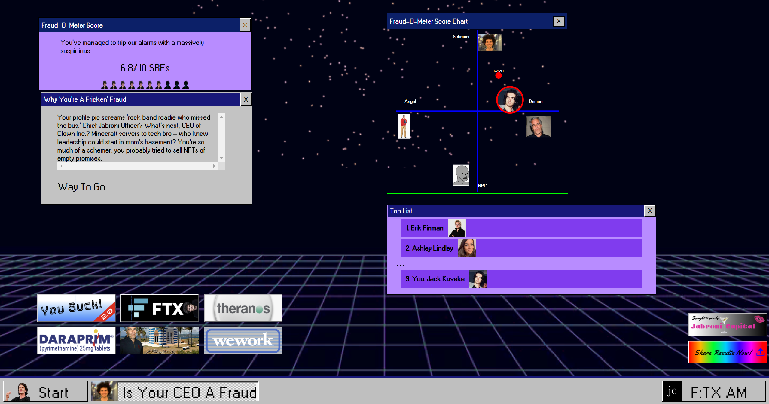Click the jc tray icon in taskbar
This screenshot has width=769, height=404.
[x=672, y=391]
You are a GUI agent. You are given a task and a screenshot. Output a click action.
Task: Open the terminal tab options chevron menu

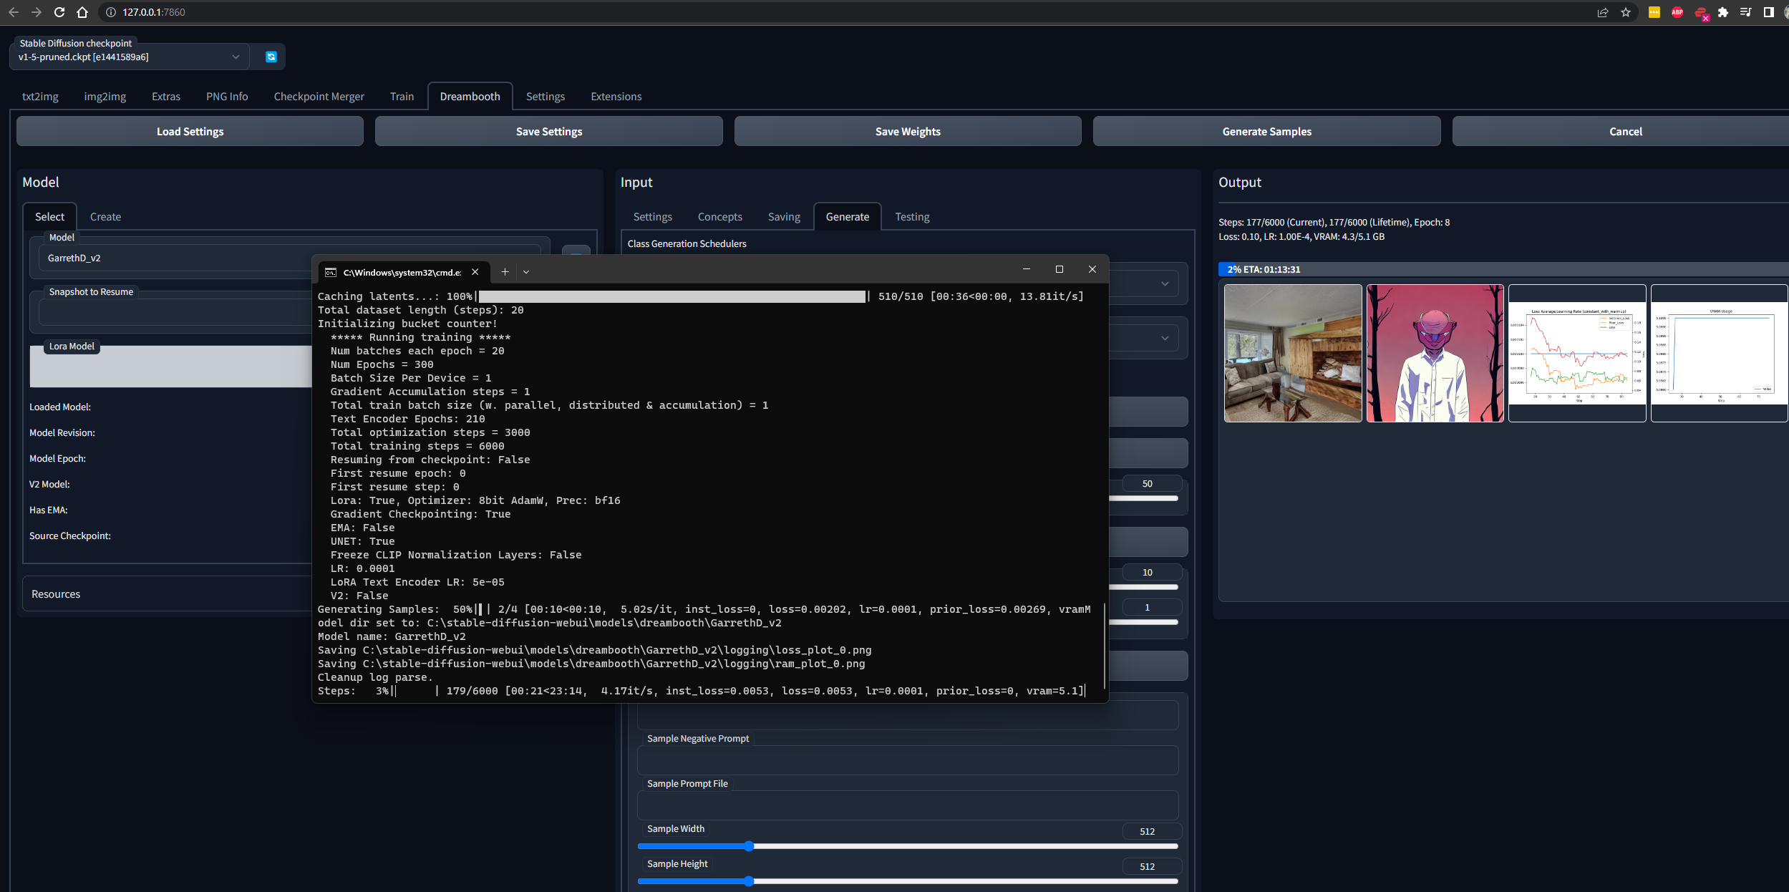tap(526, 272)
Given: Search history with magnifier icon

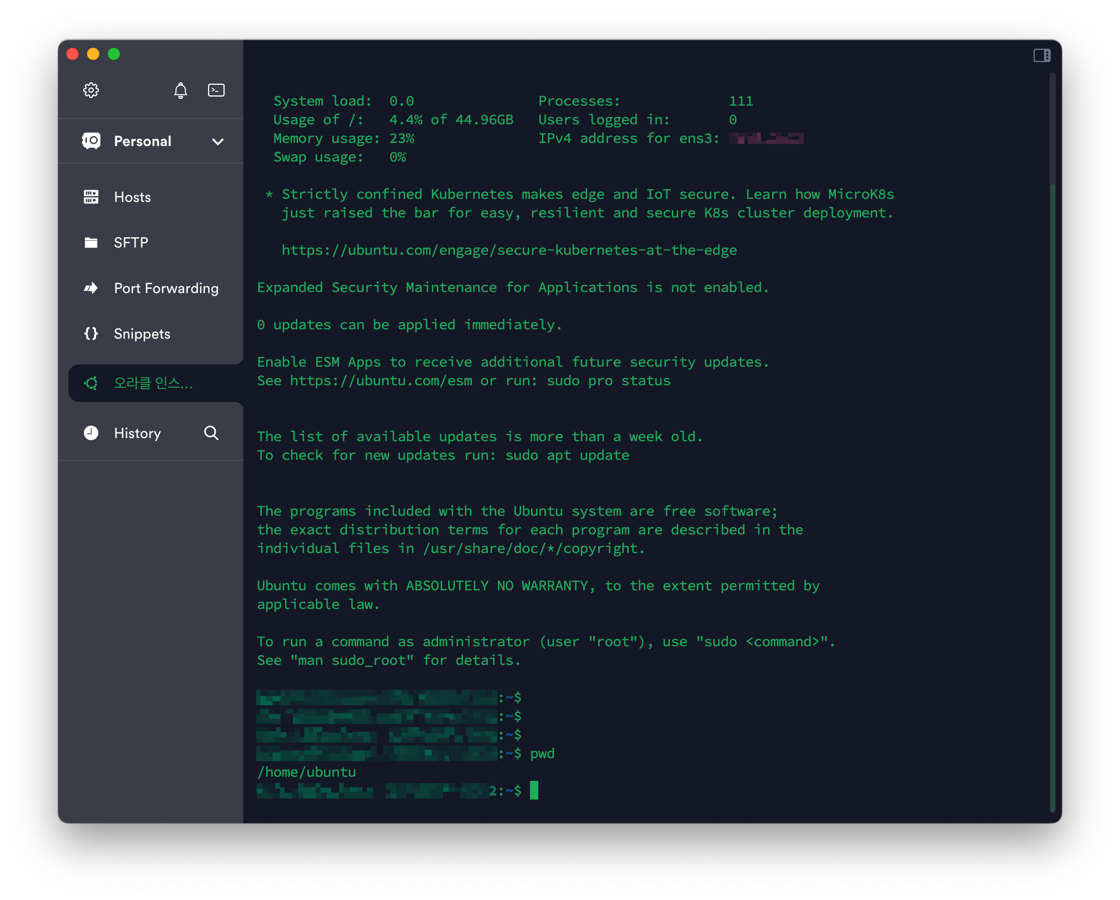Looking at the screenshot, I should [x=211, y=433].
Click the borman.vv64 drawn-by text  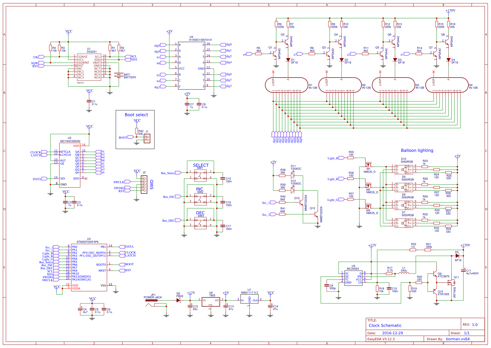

________________________

### What you have to do:
Reproduce word for word only the lines between the line containing "Task: Open the" and the end of the listing above, both included, and drop any pictures.

### Answer to this exercise:
Task: Open the terminal tab options chevron menu

tap(526, 272)
Given: Search history with magnifier icon

Looking at the screenshot, I should [x=211, y=433].
Click the borman.vv64 drawn-by text  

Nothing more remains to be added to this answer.